(INSTRUCTIONS FOR THE TASK)
Using the listing below, copy exactly the lines from the one containing "[home] (47, 45)" to the one containing "銀行振込 (22, 2166)", both lines included, and no others.

(DATASET ENTRIES)
+++++
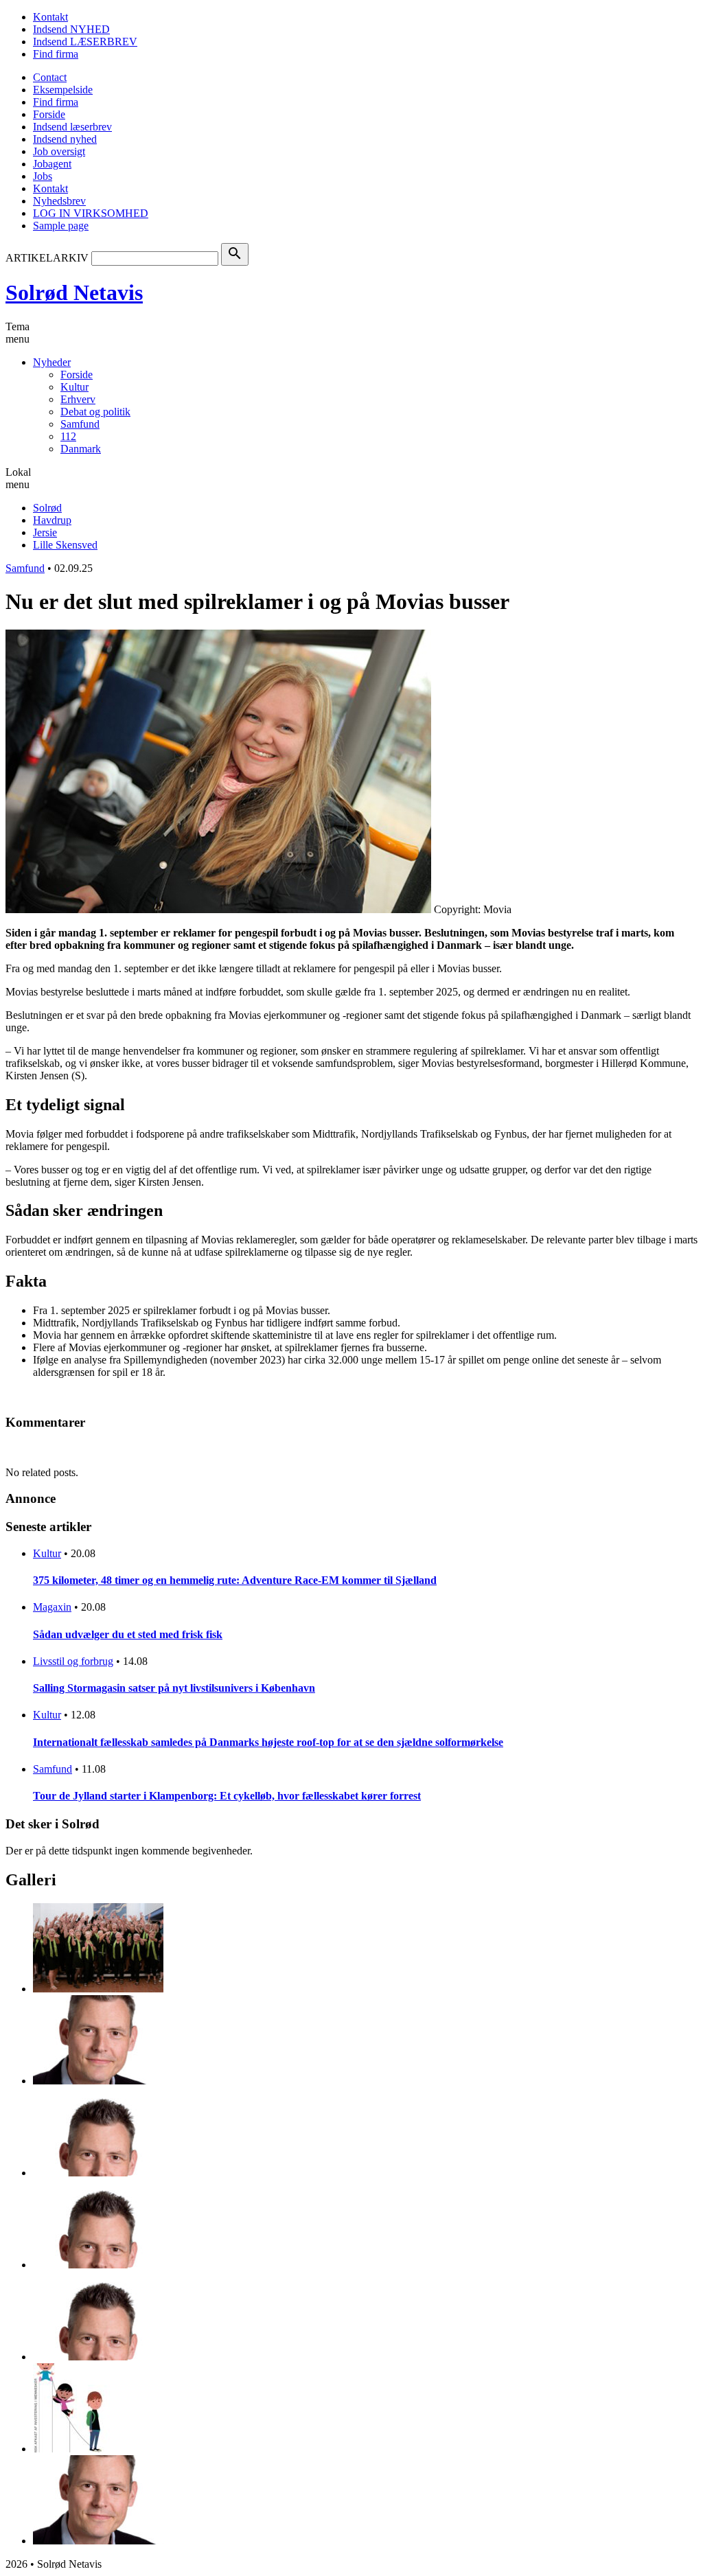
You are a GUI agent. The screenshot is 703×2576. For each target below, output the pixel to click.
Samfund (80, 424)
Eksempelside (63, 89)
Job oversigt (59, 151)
+++++
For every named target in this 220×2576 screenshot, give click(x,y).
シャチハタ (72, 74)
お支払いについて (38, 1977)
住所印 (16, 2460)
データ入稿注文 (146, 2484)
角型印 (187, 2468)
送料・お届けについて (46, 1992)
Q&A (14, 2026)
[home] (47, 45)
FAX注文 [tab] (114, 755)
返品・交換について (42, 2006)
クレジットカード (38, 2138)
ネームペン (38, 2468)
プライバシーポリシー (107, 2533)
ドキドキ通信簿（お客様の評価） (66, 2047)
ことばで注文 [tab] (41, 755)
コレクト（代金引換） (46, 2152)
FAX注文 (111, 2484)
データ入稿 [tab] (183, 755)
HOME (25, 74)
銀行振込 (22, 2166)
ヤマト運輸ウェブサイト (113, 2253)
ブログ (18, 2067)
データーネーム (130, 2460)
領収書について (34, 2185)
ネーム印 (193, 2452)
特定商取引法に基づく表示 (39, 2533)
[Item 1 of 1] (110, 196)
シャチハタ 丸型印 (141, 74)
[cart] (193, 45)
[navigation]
+++++
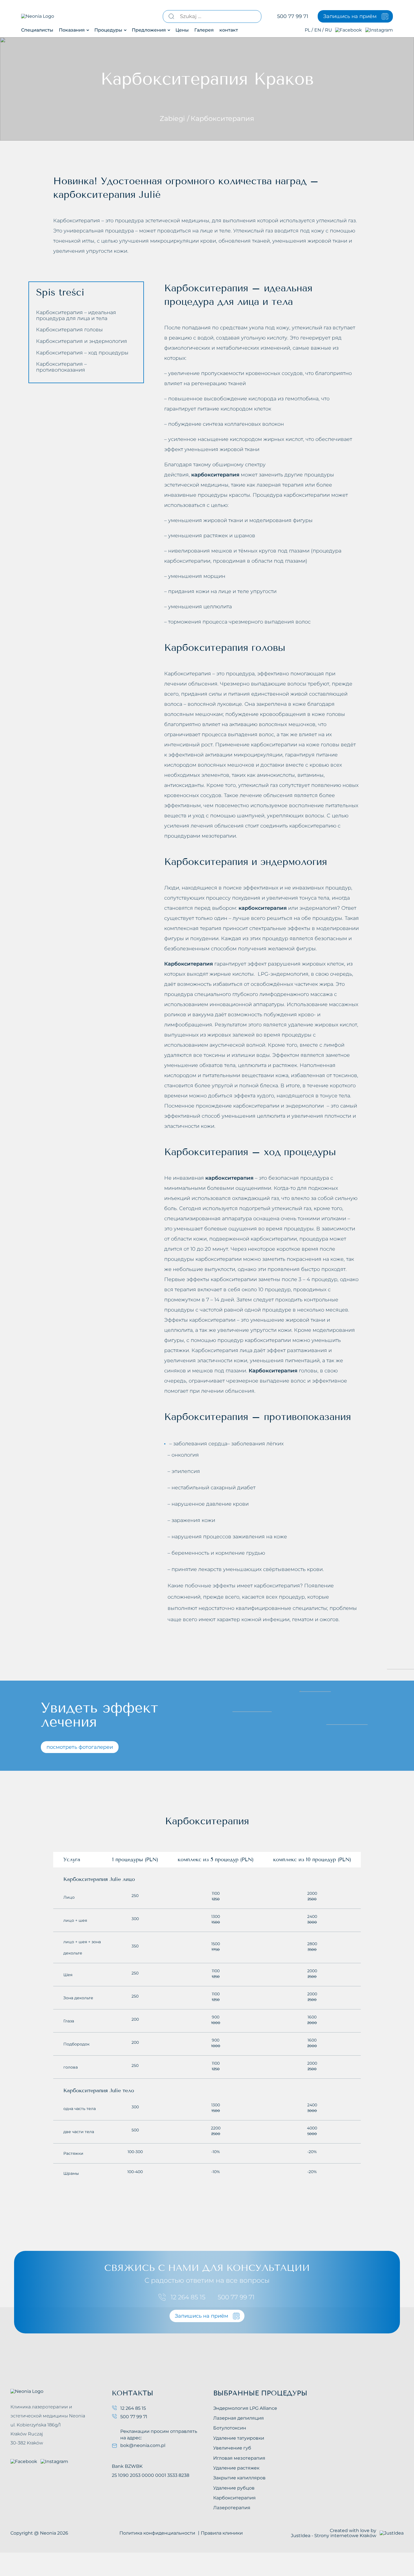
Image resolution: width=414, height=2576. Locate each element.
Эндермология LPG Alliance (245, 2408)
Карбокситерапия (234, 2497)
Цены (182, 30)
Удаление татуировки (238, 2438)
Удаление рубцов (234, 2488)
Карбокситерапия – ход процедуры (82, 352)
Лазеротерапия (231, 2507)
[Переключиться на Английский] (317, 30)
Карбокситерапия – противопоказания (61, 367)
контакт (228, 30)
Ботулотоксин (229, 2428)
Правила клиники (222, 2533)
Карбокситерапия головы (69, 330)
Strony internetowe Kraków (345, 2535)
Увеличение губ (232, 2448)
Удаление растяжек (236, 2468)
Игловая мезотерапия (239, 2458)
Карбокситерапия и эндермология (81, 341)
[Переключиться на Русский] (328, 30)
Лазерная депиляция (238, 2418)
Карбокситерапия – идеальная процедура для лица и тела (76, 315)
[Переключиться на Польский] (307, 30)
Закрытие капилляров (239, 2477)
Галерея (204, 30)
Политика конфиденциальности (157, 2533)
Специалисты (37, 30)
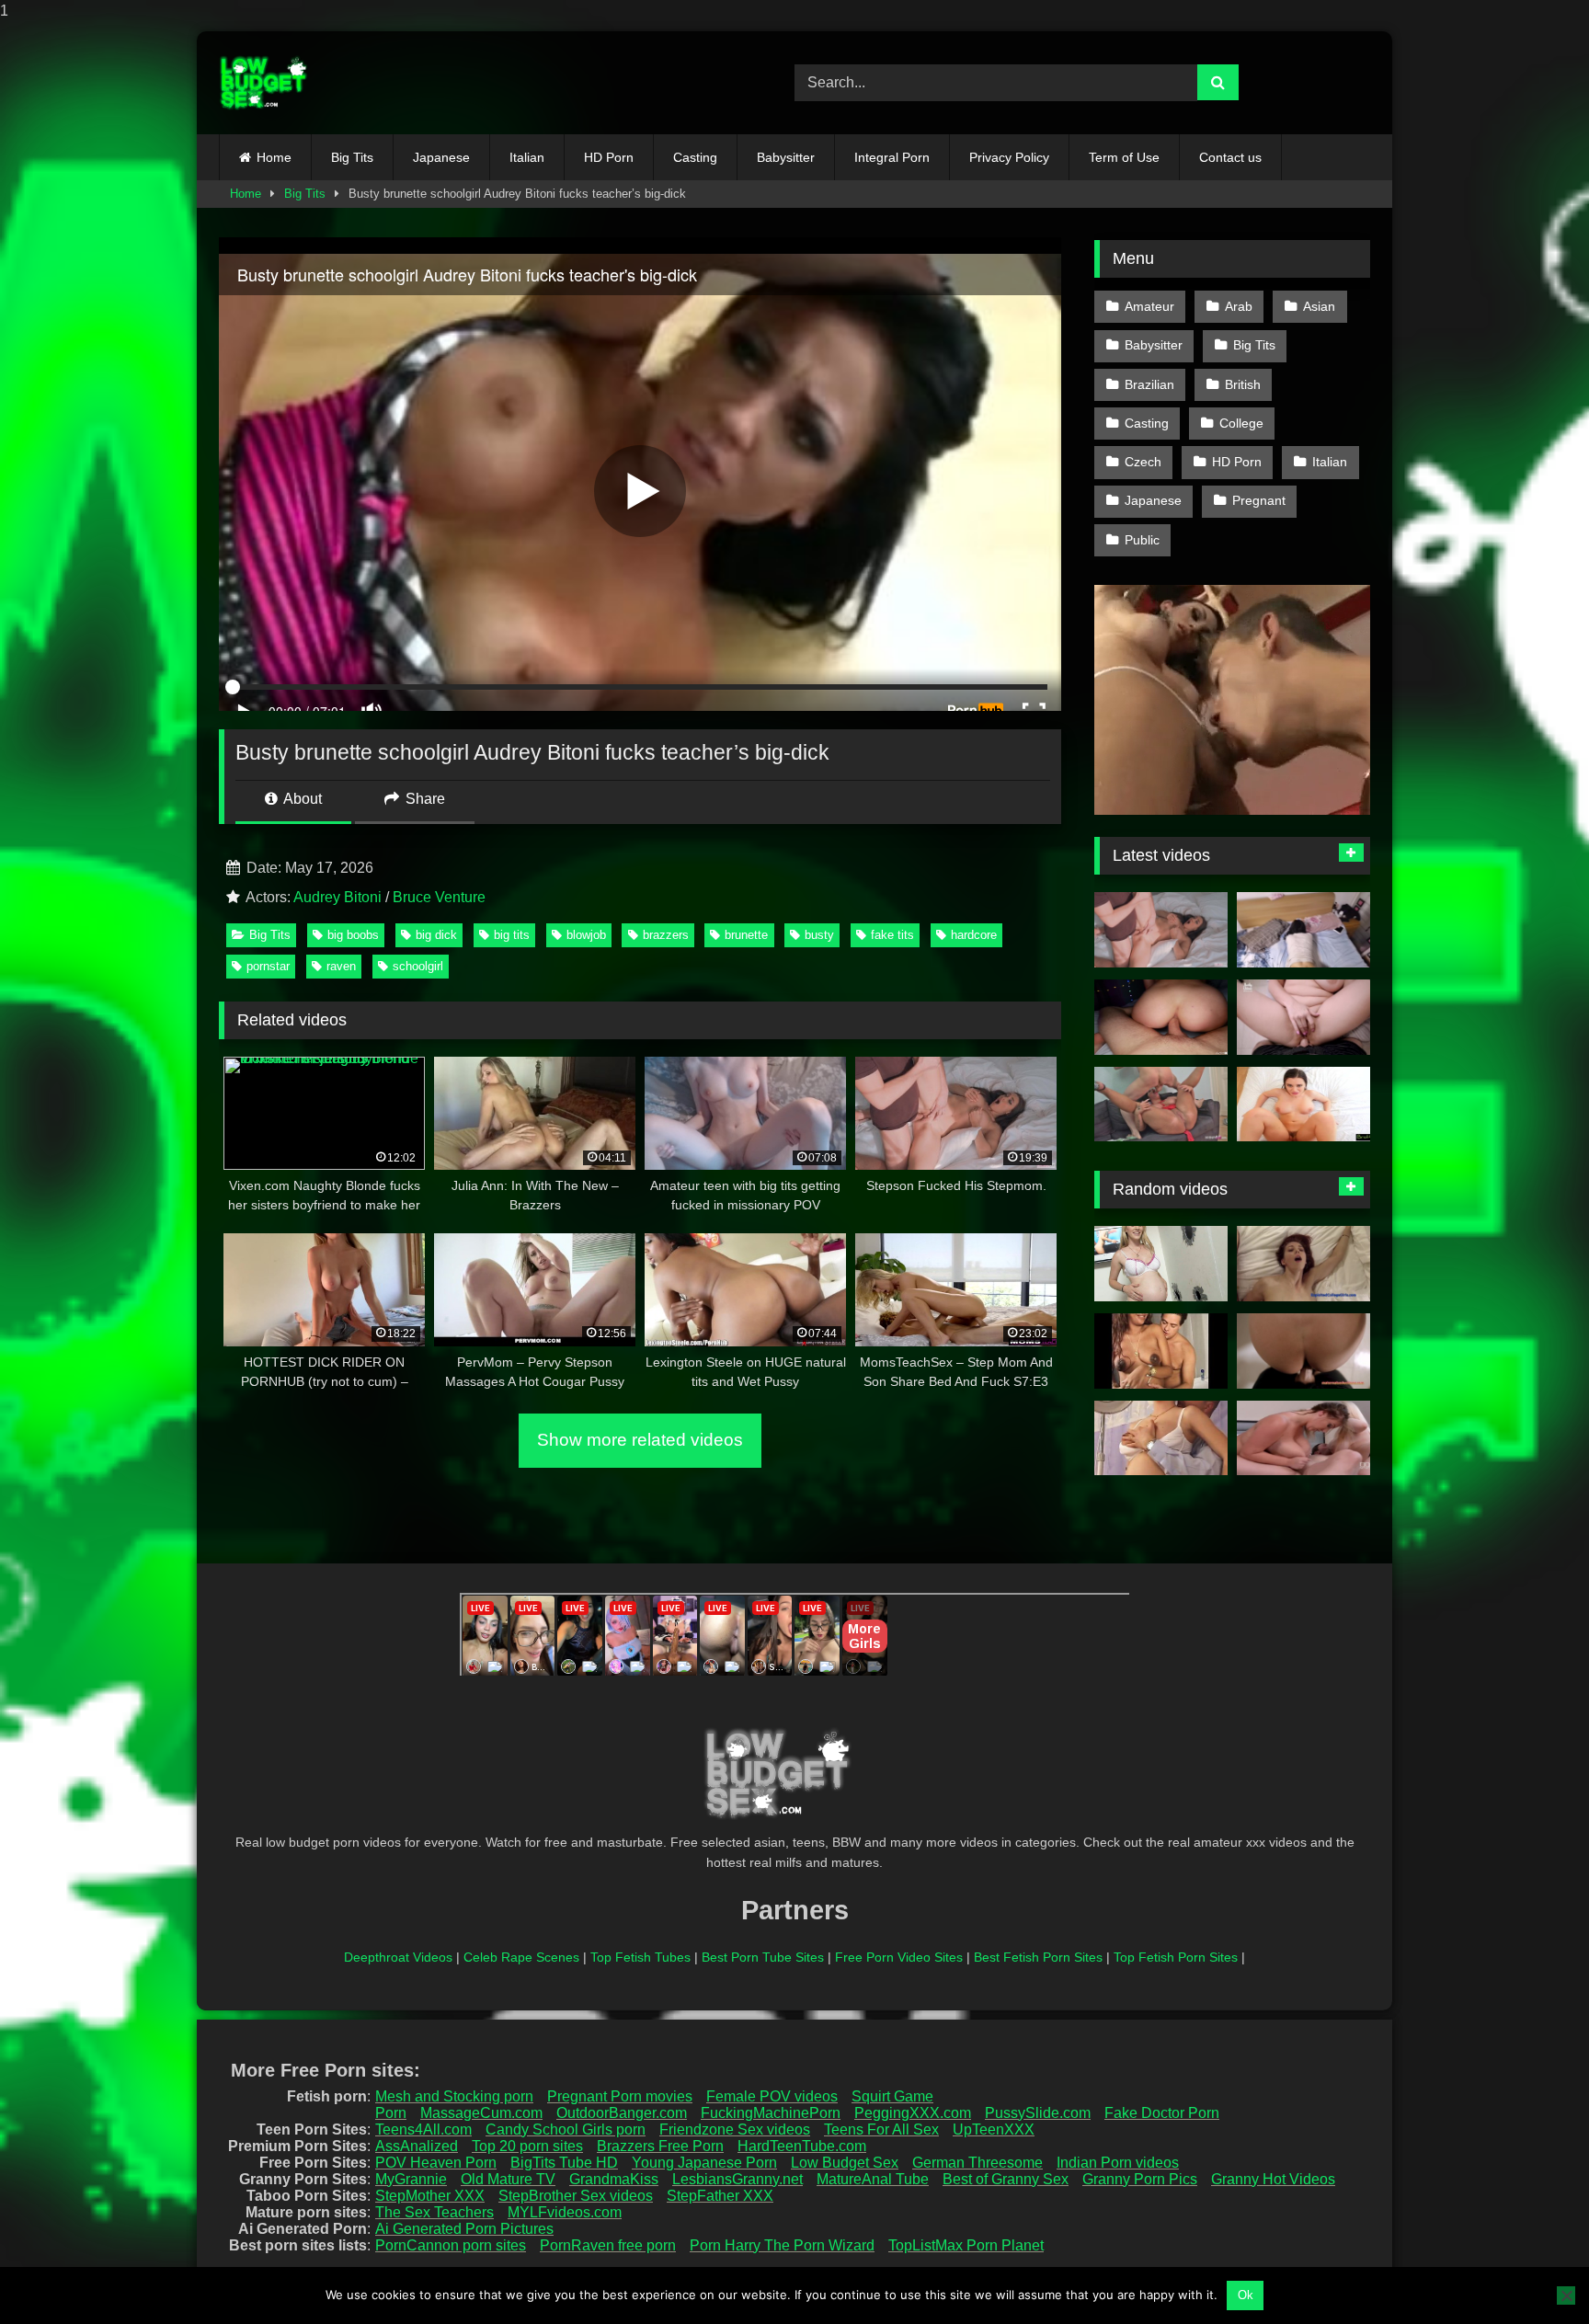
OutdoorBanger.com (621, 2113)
+++++
(REPLY TO THE TASK)
[home] (47, 45)
FAX注文 [tab] (114, 755)
返品・交換について (42, 2006)
クレジットカード (38, 2138)
ネームペン (38, 2468)
プライバシーポリシー (107, 2533)
ドキドキ通信簿（お客様の評価） (66, 2047)
ことばで注文 [tab] (41, 755)
コレクト（代金引換） (46, 2152)
FAX注文 (111, 2484)
データ入稿 [tab] (183, 755)
HOME (25, 74)
銀行振込 (22, 2166)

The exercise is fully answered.